__ЦИТИРУЕМЫЙ ТЕКСТ__:
○ ○ ○ ○ ○
Несмотря на облегчение, которое мне принесла медитация, время от времени звуки вызывали страх, и я продолжал метаться между пребыванием в спокойствии, неуправляемой обезьяной в своем уме и наблюдением за звуком. «Прямо здесь, – думал я, – прямо сейчас возникает страдание. Между звуком и проекцией, между явлениями – такими, какие они есть, и такими, какими мы хотим их видеть. Вот чему учил Будда: ошибочно воспринимать реальность – значит страдать».
Но почему так сложно воспринимать ее правильно? В этом поезде я переживал страх более остро, чем когда-либо. И я чувствовал, как мое тело сжимается и не хочет быть там, где оно находилось. Я знаю, что страх отпустить знакомые идентичности – свое эго – это страх свободы. И я пытаюсь…
Мой отец часто говорил мне: «Если ты не постигнешь истину о непостоянстве, то не сможешь достичь подлинной реализации. Ты должен позволить умереть иллюзии эго. Только тогда возникнет мудрость. Только со смертью эго мы познаем свободу». В конце концов, именно поэтому я и оказался в путешествии. Но я не ожидал такой новизны во всем и сразу.
Термин «эго» часто используется для описания выдуманного внешнего слоя «я», сосредоточенного на себе. Мы часто говорим о необходимости отпустить эго, растворить его или выйти за его пределы. Я сам думал о своем намерении подбросить дров в огонь как о миссии по уничтожению эго. Однако общепринятое употребление этого слова в буддийских учениях и не только заставляет нас воспринимать эго как некую сущность, у которой есть форма и размер и которую можно удалить, как зуб. Но это не так. Эго – это не объект, а, скорее, процесс, который разворачивается из-за нашей склонности к цеплянию и попыткам ухватиться за отождествления и застывшие идеи. Под этим термином подразумевается постоянно меняющееся восприятие, и хотя эго играет главную роль в сюжете нашей истории, это не вещь. Поэтому оно не может умереть, его нельзя убить или каким-то образом выйти за его пределы. Эта склонность к цеплянию возникает, когда мы ошибочно принимаем непрерывный поток нашего тела и ума за основательное, неизменное «я». Не нужно стараться избавиться от эго, этого нездорового чувства, хотя бы потому, что его вообще не существует. Нет никакого эго, которое необходимо было бы убить. То, что умирает, – это вера в вечное, неизменное «я». В некоторых случаях термин «эго» может быть полезен, но главное – не начать бороться с тем, чего не существует. Ирония в том, что, вступая в бой с эго, мы лишь укрепляем иллюзию «я», и наши усилия становятся непродуктивными.
○ ○ ○ ○ ○
__ВЫДЕРЖКА ИЗ ДАННЫХ__:

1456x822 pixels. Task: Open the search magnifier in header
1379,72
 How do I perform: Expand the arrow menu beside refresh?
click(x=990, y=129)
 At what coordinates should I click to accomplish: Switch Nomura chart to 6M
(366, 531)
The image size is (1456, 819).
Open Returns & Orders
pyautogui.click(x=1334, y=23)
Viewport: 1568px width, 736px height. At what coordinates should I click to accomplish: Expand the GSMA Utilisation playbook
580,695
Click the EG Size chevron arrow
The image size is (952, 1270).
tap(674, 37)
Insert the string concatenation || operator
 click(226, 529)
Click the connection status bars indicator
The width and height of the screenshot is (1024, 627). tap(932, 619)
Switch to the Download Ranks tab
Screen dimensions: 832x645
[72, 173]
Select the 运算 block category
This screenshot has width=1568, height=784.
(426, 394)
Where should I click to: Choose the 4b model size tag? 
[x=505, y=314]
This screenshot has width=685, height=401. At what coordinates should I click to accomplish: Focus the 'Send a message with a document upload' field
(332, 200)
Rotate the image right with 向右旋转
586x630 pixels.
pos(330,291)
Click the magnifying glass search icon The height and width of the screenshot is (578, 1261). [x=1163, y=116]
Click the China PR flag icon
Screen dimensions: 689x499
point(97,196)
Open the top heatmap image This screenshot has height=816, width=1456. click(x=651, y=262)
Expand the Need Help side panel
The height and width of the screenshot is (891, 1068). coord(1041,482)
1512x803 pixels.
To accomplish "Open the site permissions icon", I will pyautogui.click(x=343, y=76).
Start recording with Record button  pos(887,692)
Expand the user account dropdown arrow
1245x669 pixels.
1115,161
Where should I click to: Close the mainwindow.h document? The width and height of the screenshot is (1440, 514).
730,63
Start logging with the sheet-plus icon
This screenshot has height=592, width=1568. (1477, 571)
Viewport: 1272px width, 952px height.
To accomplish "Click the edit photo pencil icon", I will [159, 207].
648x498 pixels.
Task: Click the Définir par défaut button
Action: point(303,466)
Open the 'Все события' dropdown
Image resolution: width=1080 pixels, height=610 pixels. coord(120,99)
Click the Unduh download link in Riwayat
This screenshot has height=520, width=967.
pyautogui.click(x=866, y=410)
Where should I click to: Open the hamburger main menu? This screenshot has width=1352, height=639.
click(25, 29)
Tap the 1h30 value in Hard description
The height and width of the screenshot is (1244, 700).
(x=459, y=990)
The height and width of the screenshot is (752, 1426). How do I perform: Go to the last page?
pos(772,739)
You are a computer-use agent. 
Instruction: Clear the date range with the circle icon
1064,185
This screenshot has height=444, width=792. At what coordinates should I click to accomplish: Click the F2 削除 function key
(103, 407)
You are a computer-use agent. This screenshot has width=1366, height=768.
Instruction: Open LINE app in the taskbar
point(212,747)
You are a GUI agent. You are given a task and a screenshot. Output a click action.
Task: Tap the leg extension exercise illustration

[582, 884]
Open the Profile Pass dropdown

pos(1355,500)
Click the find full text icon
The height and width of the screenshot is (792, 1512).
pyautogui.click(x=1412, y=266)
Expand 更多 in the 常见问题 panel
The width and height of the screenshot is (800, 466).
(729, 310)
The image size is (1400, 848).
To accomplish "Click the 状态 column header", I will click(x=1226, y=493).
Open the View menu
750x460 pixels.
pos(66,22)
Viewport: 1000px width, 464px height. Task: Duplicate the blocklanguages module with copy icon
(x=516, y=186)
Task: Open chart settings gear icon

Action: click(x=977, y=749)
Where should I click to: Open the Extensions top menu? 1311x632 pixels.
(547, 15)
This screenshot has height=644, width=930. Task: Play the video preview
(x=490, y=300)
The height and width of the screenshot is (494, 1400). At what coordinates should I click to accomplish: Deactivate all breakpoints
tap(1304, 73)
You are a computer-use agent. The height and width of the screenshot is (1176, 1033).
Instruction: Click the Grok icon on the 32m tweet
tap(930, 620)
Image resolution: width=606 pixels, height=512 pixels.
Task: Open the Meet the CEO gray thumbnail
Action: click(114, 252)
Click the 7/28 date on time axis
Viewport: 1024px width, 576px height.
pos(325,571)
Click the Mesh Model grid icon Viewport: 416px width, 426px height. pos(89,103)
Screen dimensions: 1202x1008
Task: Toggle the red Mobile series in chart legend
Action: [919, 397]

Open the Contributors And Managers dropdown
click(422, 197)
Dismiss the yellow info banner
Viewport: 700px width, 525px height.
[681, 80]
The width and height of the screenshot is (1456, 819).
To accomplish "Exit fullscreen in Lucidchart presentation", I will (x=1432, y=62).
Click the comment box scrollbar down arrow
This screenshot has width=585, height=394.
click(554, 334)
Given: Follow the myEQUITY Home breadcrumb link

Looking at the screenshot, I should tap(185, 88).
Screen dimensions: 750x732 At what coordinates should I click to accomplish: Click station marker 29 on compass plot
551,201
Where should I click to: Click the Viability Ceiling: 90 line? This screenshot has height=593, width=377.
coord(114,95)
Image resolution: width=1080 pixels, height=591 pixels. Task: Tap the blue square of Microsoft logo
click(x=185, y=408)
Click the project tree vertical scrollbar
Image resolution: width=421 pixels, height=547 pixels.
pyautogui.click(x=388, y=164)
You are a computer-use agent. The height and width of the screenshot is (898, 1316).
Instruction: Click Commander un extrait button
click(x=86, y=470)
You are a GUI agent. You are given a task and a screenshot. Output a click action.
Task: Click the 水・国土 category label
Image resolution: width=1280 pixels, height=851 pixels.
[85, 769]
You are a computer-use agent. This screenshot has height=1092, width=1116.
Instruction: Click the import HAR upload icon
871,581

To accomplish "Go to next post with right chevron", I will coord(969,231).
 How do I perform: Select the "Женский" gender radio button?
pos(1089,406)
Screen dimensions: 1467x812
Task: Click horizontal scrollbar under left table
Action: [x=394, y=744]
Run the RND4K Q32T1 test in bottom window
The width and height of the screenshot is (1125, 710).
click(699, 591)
○ ○ ○ ○ ○
Воспроизведите без изменений отрывок из приведенного выше текста о страхе и эго, от слов «Но почему так» до слов «всем и сразу.» включительно.

Но почему так сложно воспринимать ее правильно? В этом поезде я переживал страх более остро, чем когда-либо. И я чувствовал, как мое тело сжимается и не хочет быть там, где оно находилось. Я знаю, что страх отпустить знакомые идентичности – свое эго – это страх свободы. И я пытаюсь…
Мой отец часто говорил мне: «Если ты не постигнешь истину о непостоянстве, то не сможешь достичь подлинной реализации. Ты должен позволить умереть иллюзии эго. Только тогда возникнет мудрость. Только со смертью эго мы познаем свободу». В конце концов, именно поэтому я и оказался в путешествии. Но я не ожидал такой новизны во всем и сразу.